Yine anlayamamıştım, kendimi kocaman bir aptal gibi hissediyordum. Aptal.

"O odadaki tablo, sadece beni yansıtıyor Helin. Eğer Koza'yı yansıttığını düşünseydim ve imzası olan şifreyi girseydim, patlayan bizim bulunduğumuz oda olmayacaktı, yanlış tabloyu seçtiğim için şu an bizim bulunduğumuz oda olacaktı ve şu var, sadece Mutlu değil, Işık, Lâl ve Bartu da ölecekti. Mutlu ne dedi? Burası labirent gibi, dedi. Aslında tek bir odanın içinde aralarda ince duvarlar var.
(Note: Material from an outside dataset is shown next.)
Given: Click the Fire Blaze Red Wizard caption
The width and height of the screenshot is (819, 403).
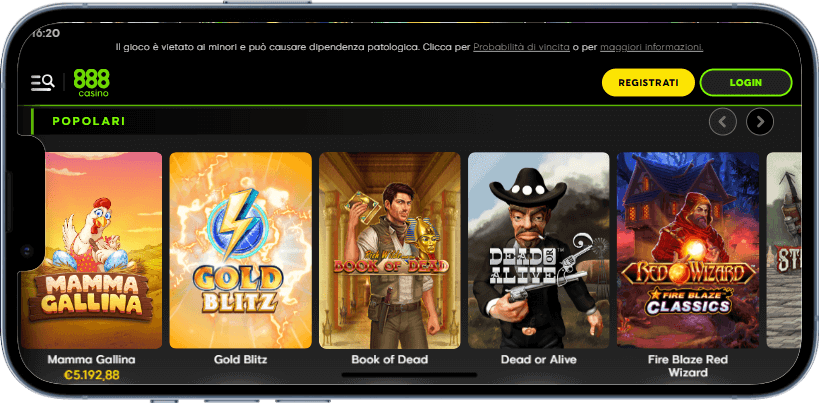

Koza'nın planı, o şifreyle dördünü birden öldürmekti."

Elimle ağzımı kapattığımda gözlerim irice açıldı. Eğer Yankı bir anlık bu resmi seçseydi şu an dört kişi yanımızda olmayacak mıydı? Bunu düşünmek bile korkudan nefesimin kesilmesine neden oldu.

Resimlerin olduğu odadan kamera odasına tekrar döndüm ve Yankı'yı yine resimlere bakarken buldum. "Hazır mısın Koza? Şimdi benim oyunuma geliyoruz."
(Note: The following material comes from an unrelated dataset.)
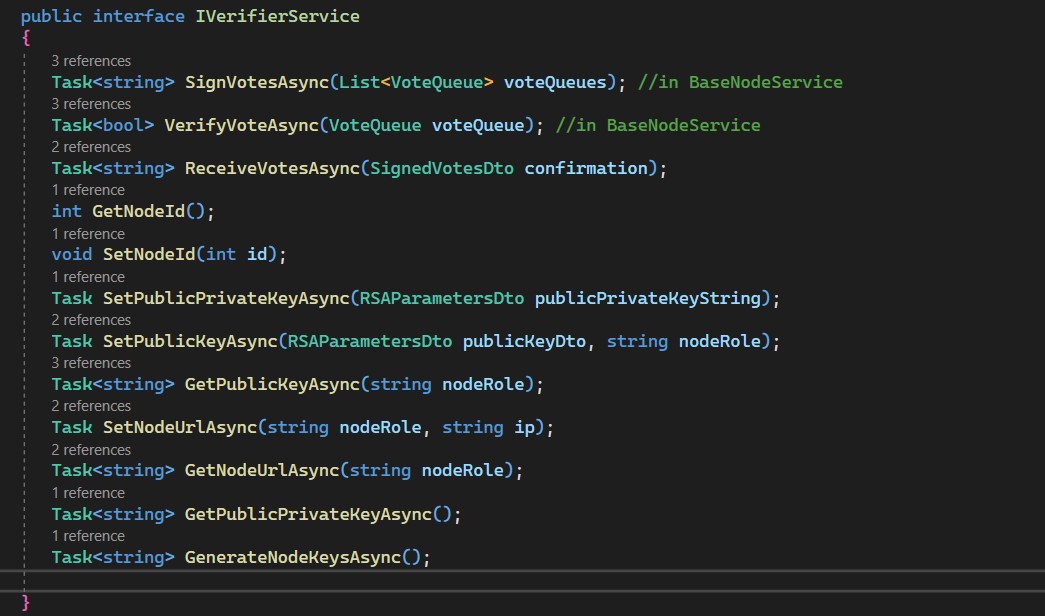Viewport: 1045px width, 616px height.
Task: Click the closing brace of the interface
Action: pos(26,602)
Gözlerim dakikalar sonra Koza'ya kaydığında ciddiyetle Yankı'yı izlediğini gördüm. Yine çok rahattı, yine kendinden emindi ama artık gülümsemiyordu. "Bu odaya bir şekilde girmem gerekiyordu, yapabileceğim tek şey ise kendi ayaklarımla intihara gitmek oldu. Belki sadece zor bir canlı bomba olacaktı ve biz çoktan ölecektik ama Koza'yı biliyorum, onu tanıyorum, yalandan o da hoşlanmaz."

"Aslında bulunduğun yerdeki oyunu, ben senin için yarattım Sonuncu."

"Hayır, Koza," dedi Yankı. "Ben istediğim için oynuyorum." Kameraya resimleri gösterdi. "Burada kilitli üç resim var, en önemlisi ise Hayalet Gözler tablosu. Neden mi? Çünkü onu bizim çalmamız gerekiyordu." Kameradan bile gördüm, başını iki yana salladı. "Seni asıl yansıtan tablo, Hayalet Gözler tablosuydu Koza, öyle değil mi?"

Sessizlik oldu. Koza ciddiyetle kameraya bakarken gelecek sonucu kucaklamak üzereydi. "Evet," dedi sadece. Başka hiçbir şey söylemedi.

"Ve burada da bombalar var. Mutlu demişti ki, bu şifreyi ben çözemem. Çünkü şifre, gerçekten Koza'yı yansıtan bir şifre olacak." Yankı gülmeye başladı. "Asıl komik olan da ne, biliyor musun Koza? Kendin için kurduğun bir düzenekte şimdi sen tuzaksın. Buradaki şifreyi doğru girersem oradaki bombalar patlayacak."

Bartu'nun arkadan uzunca bir küfür savurduğunu işittim, Mutlu ise kameraya doğru dönüp başını kaldırdı, sonra orta parmağını gösterip göz kırptı.

"Yanımda Helin var," dedi Koza. "Bunu yapar mısın?"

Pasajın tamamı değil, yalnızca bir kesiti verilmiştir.